Schienberg believes that Warren Buffett’s, and possibly George Soros’, entry into the market is a good sign that the future of automotive retail is secure. “These are pretty smart investors, and when you see somebody like them coming into it, they know it’s a good industry, an important industry and one that’s going to be around for a long time.

“And while it may change, it’s still an industry that employs a tremendous amount of people in our communities and pays them extremely well. In many cases, it is the economic engine of their communities. And I don’t see that changing. I think the association plays an important role in all of that and so I think the future for the retail auto industry is extremely strong.”

115 Years of Awesome!

The New York International Auto Show is one of the greatest – if not the greatest – marketing events in the country. “Where else can you go to see, under one roof, virtually every make and model that’s available and be able to talk to people who are experts in those different lines? And it’s a non-threatening environment for the consumer,” said Mark Schienberg, president of the Greater New York Automobile Dealers Association, which sponsors and orchestrates the show. “They’re looking to have a good time, but they’re also looking to make decisions.”

Of the 1 million attendees at the show, GNYADA estimates that more than 50 percent are 12-month intenders, those consumers who plan on purchasing a new vehicle within the next year. The association also found that a large number of those people came to the show interested in a particular model but left with additional choices (32 percent). “That’s really showing that the show is doing what it’s supposed to do,” said Schienberg. “It’s giving them a lot of information and helping them make some decisions on what to buy.”

In its 115th year, this year’s show is expected to be more spectacular than ever with an estimated 60 new reveals, more than ever before. The luxury and exotic car sections of the show will see new offerings from Cadillac, Porsche, Rolls Royce, McLaren, Aston Martin and Bugatti, to name a few. “The exotic car manufacturers are really embracing New York as the place to be and do their introductions,” he said.

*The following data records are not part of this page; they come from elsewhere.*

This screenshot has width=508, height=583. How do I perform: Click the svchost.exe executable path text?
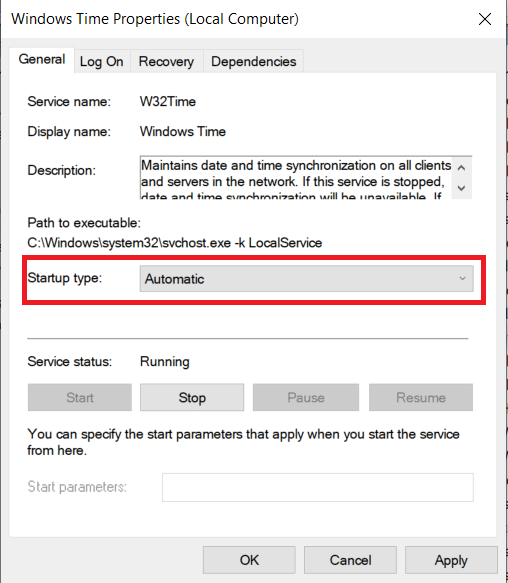(x=175, y=243)
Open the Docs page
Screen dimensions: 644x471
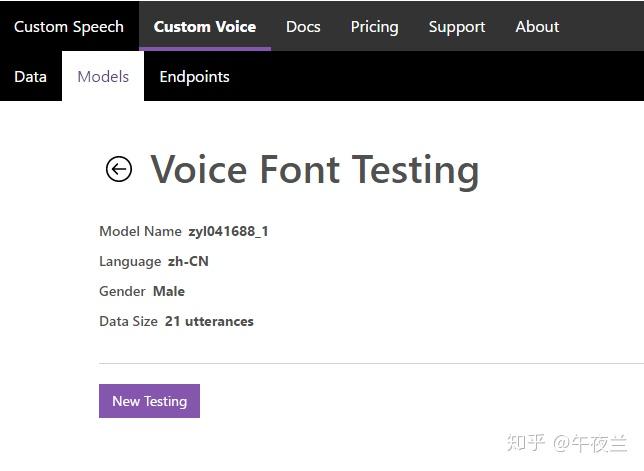[x=303, y=27]
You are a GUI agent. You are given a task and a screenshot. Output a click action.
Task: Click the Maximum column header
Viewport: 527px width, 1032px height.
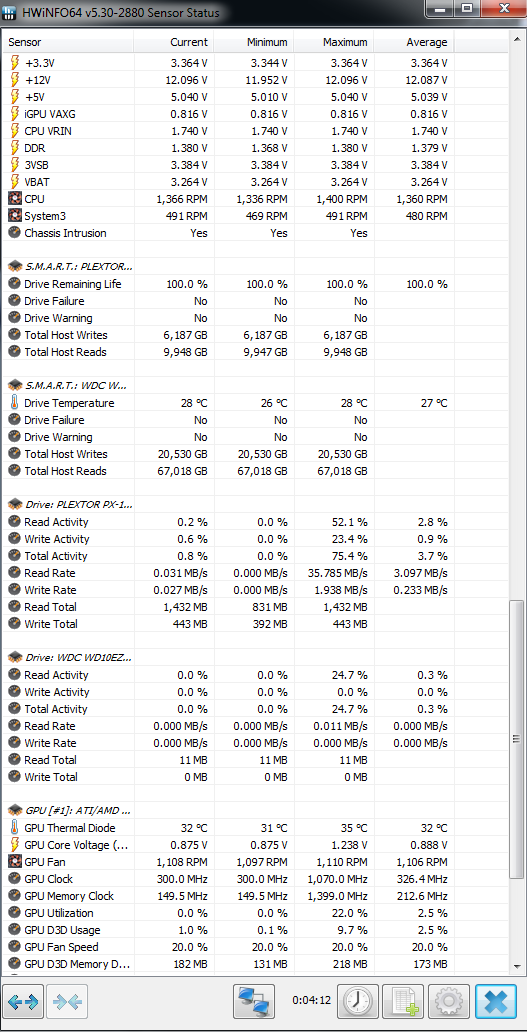[x=334, y=42]
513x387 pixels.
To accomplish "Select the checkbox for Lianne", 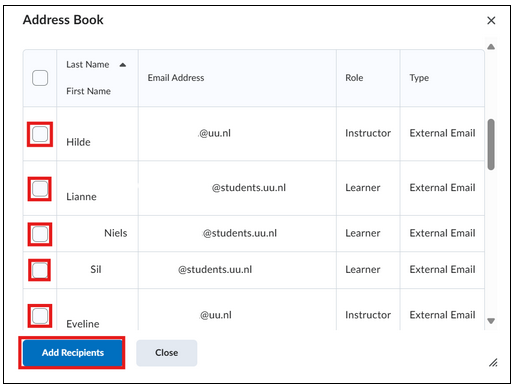I will [x=40, y=189].
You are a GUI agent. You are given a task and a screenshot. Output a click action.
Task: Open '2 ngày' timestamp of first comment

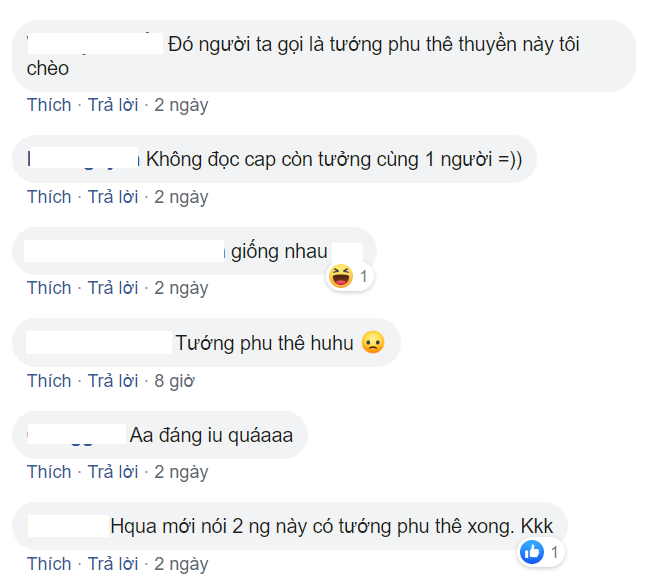181,105
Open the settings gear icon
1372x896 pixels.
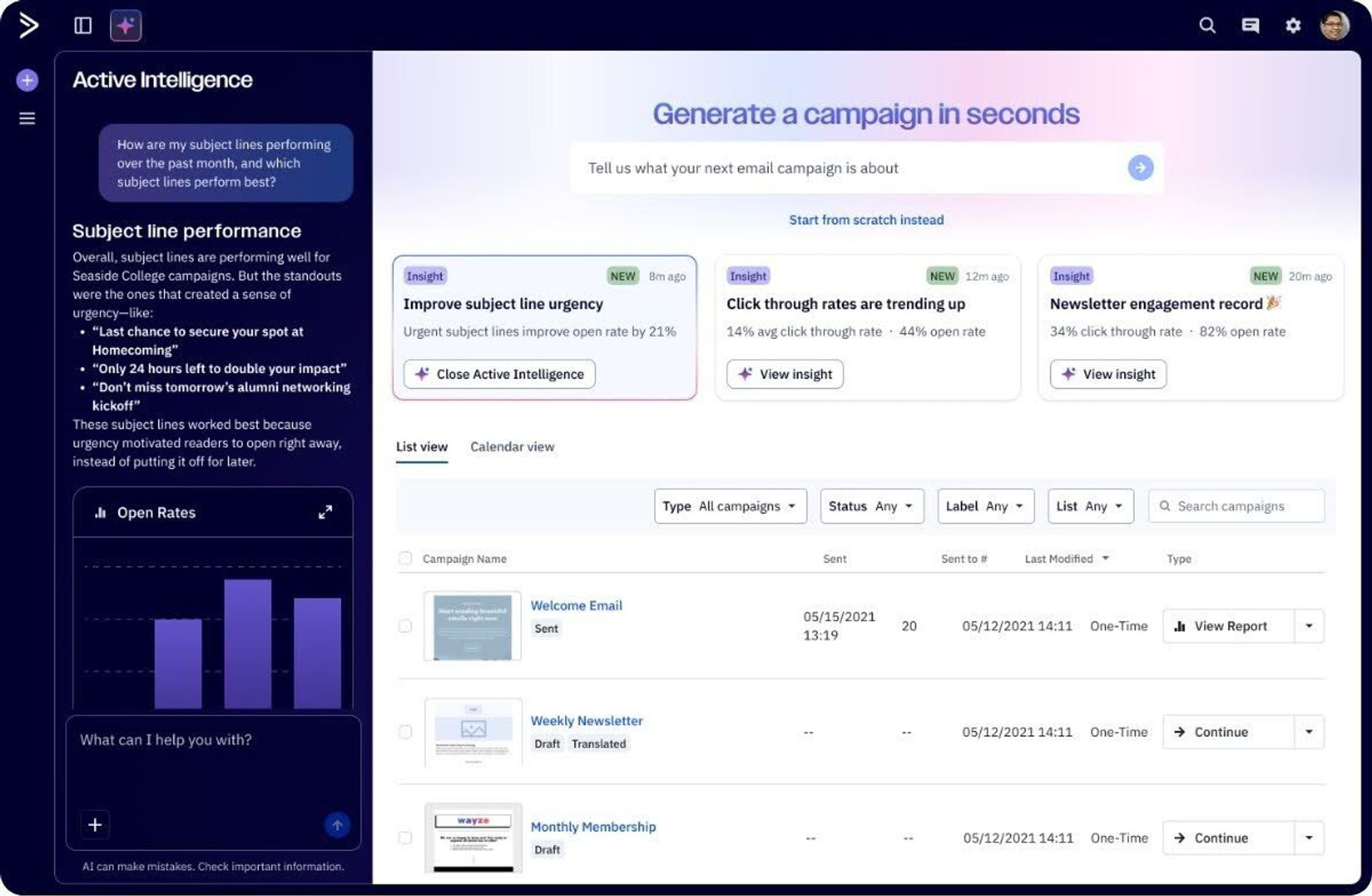click(x=1293, y=26)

Manufacturers spend millions each year to bring their vehicles, exhibits and staff to New York City, but it’s worth it for them. “This is one of the most powerful markets for vehicle sales in the country,” said Schienberg, adding that all the major media outlets are located in New York City which gives the exhibitors exposure for the entire duration of the show, not just during the designated press preview days.

Over the years, the NYIAS has evolved into a hybrid auto show – a mix between a show for the public and a trade show for people in the industry. GNYADA decided years ago to reinvent the show – making it more than just putting cars on carpet, explained Schienberg. A series of roundtable and panel discussions, symposiums and forums are organized around the show each year. This year’s Automotive Forum, co-sponsored by J.D. Power, NADA and the New York International Automobile show, will feature a keynote speech by Warren Buffett on how industry and economic conditions will shape the future of automotive.

Press days at the NYIAS are April 1 – 2 and is open to the public from April 3 -12 at the Jacob Javits Center in New York City.